Tabii başta AKP’nin Yeni Osmanlıcıları.. Türkiye Cumhuriyeti’ni bir “reklam arası” kabul edenlerden tutun, ulusal devleti “parantez”e alarak kendilerini Osmanlı’ya yapıştıran Davutoğlu ve diğerlerine kadar...
Atatürk ve devrimlerini faşist ve tepeden dayatılan kararlar olarak görerek reddeden liberal solcu eskileri ve bir kısım “muhafazakâr” liberallere kadar...
Tabii ki Ermeni diyasporası ve onların destekçileri..
Ve Kürt Siyasi ve Silahlı Hareketi..
HDP bildirgesinde resmini çizmeye çalıştığı “Hakikat Komisyonları” de (Herhalde Cumhuriyetin bütün tarihini hallaç pamuğu gibi atacak çok sayıda komisyon öngörülüyor), Türkiye Cumhuriyeti ile tepeden tırnağa ve her açıdan bir hesaplaşma niyetini içeriyor.
Yukarıda saydıklarımızın hepsi zaten Türkiye Cumhuriyeti’ne reddiye içinde..
HDP bildirgesi de ulusdevleti yıkıp, ulusalcılığı reddedip, özetle Türkiye Cumhuriyeti yerine “radikal demokrasi ve özerk yapılar” siyasi modeli öneriyor.

İki çok önemli nokta
HDP’nin bildirgesinde dikkati çeken iki başka cümle var. İlkinde, başkanlık sistemine karşı olduklarını belirtiyorlar. Bu, bu köşede hep dile getirilen “AKP ile seçim sonunda yeni anayasada anlaşacaklar, ver başkanlığı al özerkliği alışverişine girecekler” saptamasına karşı, özellikle oyunu istedikleri bir kısım CHP seçmenine verilen bir “güvence” olarak görünüyor.
HDP’nin destekçileri de, bunu bildirgeye yazdığına göre yalan söylemezler, demek ki bunu yapmayacaklar, diyor.
Ben seçim bildirgelerinde böyle güvencelere fazla önem vermem. Yeni koşullar, yeni sözleri gündeme getirir. Mesela şu soruyu yöneltirim bu kez: Yeni anayasa yapımında RTE Kürtlere özerklik verme karşılığında önereceği başkanlık sistemini kabulünü istese, bu alışverişi kabul eder misiniz, etmez misiniz? Çok somut soruyorum. Bunu ilan edin!

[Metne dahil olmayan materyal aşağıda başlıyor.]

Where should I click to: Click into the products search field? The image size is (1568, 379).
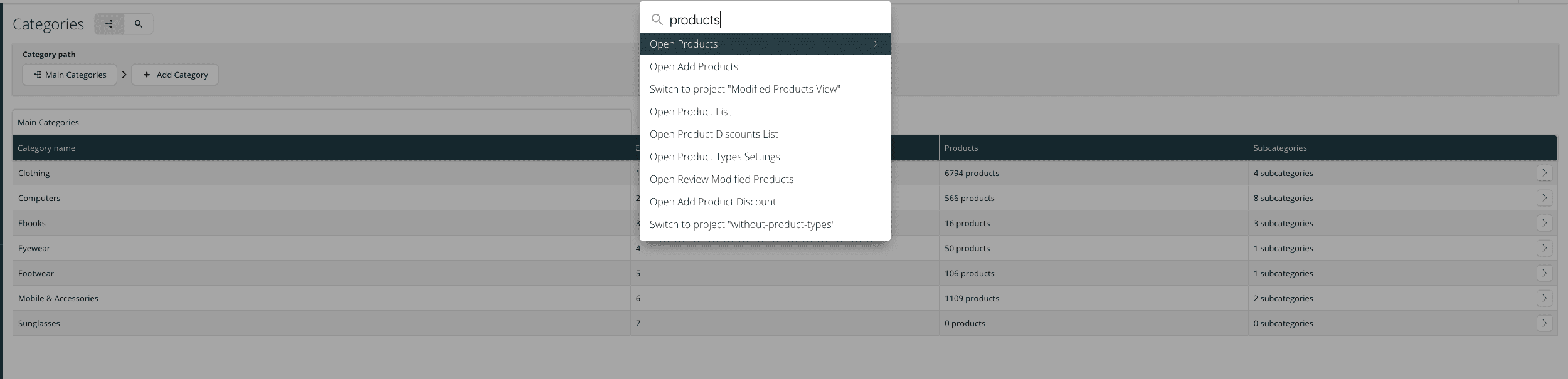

Bildirgede, ayrıca şu var: “Partimiz, her koşulda silahsız çözüm ve demokratik siyaseti savunacak.” Belki de ilk kez yaptıkları bu saptamayı çok önemli buluyorum. HDP’nin “silahlı gücün vesayeti”nden kurtulma adımı olarak mı kabul edelim bu bildirgedeki sözü? HDP içinde bu yönde gelişen bir siyasi anlayışın varlığı Türkiye’de çözümün yolunu açacak önemli bir adım olabilir.

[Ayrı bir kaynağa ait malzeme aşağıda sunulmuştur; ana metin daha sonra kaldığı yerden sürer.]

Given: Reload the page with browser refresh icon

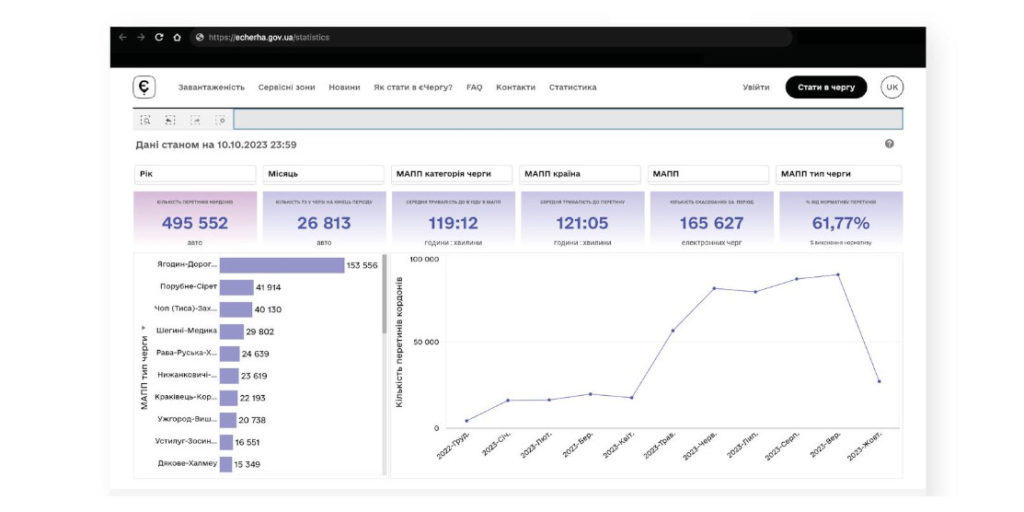Looking at the screenshot, I should tap(159, 37).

PKK’nin de silahı, Türkiye’de siyaset aracı olarak kullanmaktan vazgeçmesi de, Kürt meselesinde gerçekten bu kez demokratik çözümün yolunu açar.
Öcalan’ın son Nevruz açıklamasında (daha öncesinde de benzeri vardı) yaptığı, mealen “silahlı mücadele ile varılabilecek hedeflere varıldı, bundan sonra silahla gidilecek yer kalmadı” saptaması, Kürt hareketi için de büyük bir gerçeklik ifade ediyor olabilir.
HDP’nin bunlar dışında, kadınlara ve gençlere yönelik, pek çok alanda “radikal” önerileri şüphesiz ki ilgi toplar. Ben en çok “Eşbaşbakanlık” önerilerine talibim! Kadın ve erkek..
HDP, bıcak sırtında gidiyor.. Bu konuyu ayrıca yazacağım, ama batıdaki oylarını AKP’ye veren Kürtlerin oyunu alamazsa, salt CHP’den kopartabileceği oylara bel bağlar ve barajı aşamazsa RTE’nin çok sevineceği bir durum ortaya çıkacak. Bu CHP’lileri de yakan bir onuç üretebilir. Bunu sonra yazacağım.